AKMA offer this excellent piece:
To oversimplify: If you want to elicit agreement with your thesis, you should not simply assert claims you suppose to be true (perhaps even self-evidently so), but present your reader with reasons to think that your claims are true, and that they add up to the thesis you propose. Some of your reasons may indeed strike some of your readers as self-evident, but if everything you think were equally self-evident to your reader, you wouldn’t need to persuade her of anything. If your reader disagrees with you about something, we have grounds for suspecting that she doubts a reason that you regard as sound, or that she doesn’t follow a chain of implications that you take as granted.
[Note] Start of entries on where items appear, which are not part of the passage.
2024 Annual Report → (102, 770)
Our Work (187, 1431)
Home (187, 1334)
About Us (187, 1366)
Further, the more a writer takes for granted, the more likely he has overlooked (or deliberately elided) a fallacious inference in his own reasoning. The more carefully you write out your argument, the better you protect yourself from your own fallibility.
I'm currently preparing my lectures for the presitgious Summer Camp 2006. It's a gathering of around 500+ highschool students to have fun, encounter with the Divine Spirit of YHWH, and learn more about the Christian faith. I've been given the diverse tasks of speaking on ethics, then exegesis and finally questions surrounding the validity of the Christian Worldview. In preparing, I've read Richard Hays' beautiful book: The Moral Vision of the New Testament. It's a rather painful excercise in having my cherished assumptions tested and buried by Hays exegetical [s]word. So if you want an apt example of what AKMA is referring to, see Hays' work. Not only is his discussion on method superb, but his application to the five contemporary issues he deals with [violence, divorce, homosexuality, ethinicity, and abortion] is as brilliant an analysis as one could ask for. I'm particularly impressed with his argument against abortion. For so long I had merely rehearsed the tired proof-texts of those unwilling to rigorously think through the issues and so this was a hurrican, blowing away the fog of half-understood pseudo-morality and fashionable compromise, that I had held for a time. For instance, Hays writes:As God's creatures, we are stewards who bear life in trust. To terminate a pregnancy is not only to commit an act of violence but also to assume responsibility for destroying a work of God, "from who are all things and for whom we exist" [1 Cor 8:6].There might be circumstances in which we would deem the termination of such life warranted, but the burden of proof lies heavily upon any decision to undertake such an extreme action. I shall hopefully post more on Hays comments on Divorce and Remarriage as I part ways at some junctures and the interaction in this blog-arena may provide some sparring partners who will enhance understanding on this burdened topic.